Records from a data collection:
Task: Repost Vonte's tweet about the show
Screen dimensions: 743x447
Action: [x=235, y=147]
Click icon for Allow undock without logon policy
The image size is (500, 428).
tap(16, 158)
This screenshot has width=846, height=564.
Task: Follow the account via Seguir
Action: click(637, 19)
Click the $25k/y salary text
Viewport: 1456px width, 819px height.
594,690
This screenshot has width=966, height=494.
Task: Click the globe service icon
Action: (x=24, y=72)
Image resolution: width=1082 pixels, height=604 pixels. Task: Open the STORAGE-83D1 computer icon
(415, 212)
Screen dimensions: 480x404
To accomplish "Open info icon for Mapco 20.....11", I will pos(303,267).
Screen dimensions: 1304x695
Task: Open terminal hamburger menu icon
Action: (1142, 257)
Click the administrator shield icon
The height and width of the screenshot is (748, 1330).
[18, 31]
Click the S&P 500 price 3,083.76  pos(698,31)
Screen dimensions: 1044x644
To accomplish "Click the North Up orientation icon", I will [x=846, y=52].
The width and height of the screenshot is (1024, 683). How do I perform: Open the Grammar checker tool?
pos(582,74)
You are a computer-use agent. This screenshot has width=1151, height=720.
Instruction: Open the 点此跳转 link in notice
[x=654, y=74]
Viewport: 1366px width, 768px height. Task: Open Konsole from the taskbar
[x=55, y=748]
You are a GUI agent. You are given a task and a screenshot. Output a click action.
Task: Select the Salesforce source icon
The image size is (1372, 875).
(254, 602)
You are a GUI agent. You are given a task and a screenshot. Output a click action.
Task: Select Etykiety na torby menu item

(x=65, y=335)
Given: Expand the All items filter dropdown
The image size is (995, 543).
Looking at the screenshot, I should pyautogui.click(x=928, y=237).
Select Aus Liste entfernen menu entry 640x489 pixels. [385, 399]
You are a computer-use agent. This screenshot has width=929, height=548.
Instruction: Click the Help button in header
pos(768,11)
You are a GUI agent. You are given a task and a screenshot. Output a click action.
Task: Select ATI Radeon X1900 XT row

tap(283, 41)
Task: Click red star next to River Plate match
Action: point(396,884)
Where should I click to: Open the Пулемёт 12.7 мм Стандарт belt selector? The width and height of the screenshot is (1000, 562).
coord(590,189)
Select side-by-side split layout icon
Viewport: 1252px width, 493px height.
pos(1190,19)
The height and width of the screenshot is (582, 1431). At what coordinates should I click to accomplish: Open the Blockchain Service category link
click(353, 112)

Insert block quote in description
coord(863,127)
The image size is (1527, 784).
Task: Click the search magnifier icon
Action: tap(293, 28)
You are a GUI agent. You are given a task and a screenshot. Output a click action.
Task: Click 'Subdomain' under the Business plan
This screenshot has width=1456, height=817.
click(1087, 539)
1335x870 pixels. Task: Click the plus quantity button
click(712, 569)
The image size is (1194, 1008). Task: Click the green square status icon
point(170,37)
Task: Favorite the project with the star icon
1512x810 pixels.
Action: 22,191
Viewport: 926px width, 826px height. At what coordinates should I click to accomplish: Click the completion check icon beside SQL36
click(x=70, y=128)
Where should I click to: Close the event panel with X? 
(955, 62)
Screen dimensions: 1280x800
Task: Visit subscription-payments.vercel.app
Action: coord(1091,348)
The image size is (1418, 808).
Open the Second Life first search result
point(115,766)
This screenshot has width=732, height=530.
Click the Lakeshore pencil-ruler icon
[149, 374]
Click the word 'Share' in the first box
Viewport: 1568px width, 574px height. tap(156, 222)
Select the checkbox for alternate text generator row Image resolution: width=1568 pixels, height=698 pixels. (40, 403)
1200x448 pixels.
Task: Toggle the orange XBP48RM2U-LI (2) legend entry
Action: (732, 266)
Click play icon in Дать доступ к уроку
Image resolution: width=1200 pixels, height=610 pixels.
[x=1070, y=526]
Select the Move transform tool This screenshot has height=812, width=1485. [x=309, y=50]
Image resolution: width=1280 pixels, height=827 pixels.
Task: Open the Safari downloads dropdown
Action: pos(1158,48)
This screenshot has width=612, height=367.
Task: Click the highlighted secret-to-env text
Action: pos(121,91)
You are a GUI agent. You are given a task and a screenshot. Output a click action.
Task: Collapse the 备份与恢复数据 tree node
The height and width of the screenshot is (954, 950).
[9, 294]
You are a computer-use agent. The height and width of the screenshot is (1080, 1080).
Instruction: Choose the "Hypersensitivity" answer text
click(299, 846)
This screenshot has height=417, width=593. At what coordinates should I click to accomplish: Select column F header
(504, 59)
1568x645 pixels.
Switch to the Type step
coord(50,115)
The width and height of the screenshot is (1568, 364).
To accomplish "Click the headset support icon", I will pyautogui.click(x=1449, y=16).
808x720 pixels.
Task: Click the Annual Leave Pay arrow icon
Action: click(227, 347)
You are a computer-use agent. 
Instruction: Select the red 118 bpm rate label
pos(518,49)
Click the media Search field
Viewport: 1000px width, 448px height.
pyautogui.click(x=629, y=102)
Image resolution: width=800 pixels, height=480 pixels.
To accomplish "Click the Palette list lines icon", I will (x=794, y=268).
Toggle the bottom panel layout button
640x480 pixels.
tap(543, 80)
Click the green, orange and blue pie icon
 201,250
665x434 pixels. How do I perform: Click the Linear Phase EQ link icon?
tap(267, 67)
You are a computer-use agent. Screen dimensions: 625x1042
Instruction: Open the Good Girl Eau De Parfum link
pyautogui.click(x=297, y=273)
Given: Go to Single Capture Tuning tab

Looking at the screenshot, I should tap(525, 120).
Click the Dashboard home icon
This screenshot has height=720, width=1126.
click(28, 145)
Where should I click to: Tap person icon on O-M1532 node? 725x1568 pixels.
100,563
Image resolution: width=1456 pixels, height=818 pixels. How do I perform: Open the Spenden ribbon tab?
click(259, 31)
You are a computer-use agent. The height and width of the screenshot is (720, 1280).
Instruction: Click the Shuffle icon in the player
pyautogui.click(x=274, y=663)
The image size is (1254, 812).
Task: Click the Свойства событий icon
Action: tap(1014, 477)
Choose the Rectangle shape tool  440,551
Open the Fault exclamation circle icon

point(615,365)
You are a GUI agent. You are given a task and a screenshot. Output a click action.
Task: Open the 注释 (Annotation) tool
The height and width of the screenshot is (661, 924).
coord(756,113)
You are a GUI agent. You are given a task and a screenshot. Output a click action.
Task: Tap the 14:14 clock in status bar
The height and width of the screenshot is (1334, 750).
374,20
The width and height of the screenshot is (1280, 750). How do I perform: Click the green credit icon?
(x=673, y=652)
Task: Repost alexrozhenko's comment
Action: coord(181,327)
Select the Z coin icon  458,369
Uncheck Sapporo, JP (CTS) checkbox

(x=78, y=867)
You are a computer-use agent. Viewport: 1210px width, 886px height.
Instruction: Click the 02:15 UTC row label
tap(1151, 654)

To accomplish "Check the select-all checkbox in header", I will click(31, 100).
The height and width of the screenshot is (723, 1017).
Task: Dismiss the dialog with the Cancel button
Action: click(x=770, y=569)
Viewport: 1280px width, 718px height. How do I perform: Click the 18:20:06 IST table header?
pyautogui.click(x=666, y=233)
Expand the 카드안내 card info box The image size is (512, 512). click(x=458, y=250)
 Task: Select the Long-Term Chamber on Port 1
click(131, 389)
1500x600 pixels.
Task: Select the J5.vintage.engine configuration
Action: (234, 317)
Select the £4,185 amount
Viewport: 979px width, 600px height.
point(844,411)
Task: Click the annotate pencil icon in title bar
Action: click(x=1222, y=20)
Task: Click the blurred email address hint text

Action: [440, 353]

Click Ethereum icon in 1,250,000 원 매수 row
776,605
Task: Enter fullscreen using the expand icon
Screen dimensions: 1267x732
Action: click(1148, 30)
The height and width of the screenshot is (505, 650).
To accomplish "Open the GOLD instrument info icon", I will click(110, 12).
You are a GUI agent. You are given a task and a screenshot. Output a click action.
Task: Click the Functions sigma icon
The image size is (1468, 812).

Task directions: Up to and including the line with "Given: Expand the All items filter dropdown", output every line of the records above exactly, starting from the first; output nothing else.

Written reply:
Task: Repost Vonte's tweet about the show
Screen dimensions: 743x447
Action: [x=235, y=147]
Click icon for Allow undock without logon policy
The image size is (500, 428).
tap(16, 158)
This screenshot has width=846, height=564.
Task: Follow the account via Seguir
Action: click(637, 19)
Click the $25k/y salary text
Viewport: 1456px width, 819px height.
594,690
This screenshot has width=966, height=494.
Task: Click the globe service icon
Action: (x=24, y=72)
Image resolution: width=1082 pixels, height=604 pixels. Task: Open the STORAGE-83D1 computer icon
(415, 212)
Screen dimensions: 480x404
To accomplish "Open info icon for Mapco 20.....11", I will pos(303,267).
Screen dimensions: 1304x695
Task: Open terminal hamburger menu icon
Action: (1142, 257)
Click the administrator shield icon
The height and width of the screenshot is (748, 1330).
[18, 31]
Click the S&P 500 price 3,083.76  pos(698,31)
Screen dimensions: 1044x644
To accomplish "Click the North Up orientation icon", I will [x=846, y=52].
The width and height of the screenshot is (1024, 683). How do I perform: Open the Grammar checker tool?
pos(582,74)
You are a computer-use agent. This screenshot has width=1151, height=720.
Instruction: Open the 点此跳转 link in notice
[x=654, y=74]
Viewport: 1366px width, 768px height. Task: Open Konsole from the taskbar
[x=55, y=748]
You are a GUI agent. You are given a task and a screenshot. Output a click action.
Task: Select the Salesforce source icon
The image size is (1372, 875).
(254, 602)
You are a GUI agent. You are given a task and a screenshot. Output a click action.
Task: Select Etykiety na torby menu item

(x=65, y=335)
Given: Expand the All items filter dropdown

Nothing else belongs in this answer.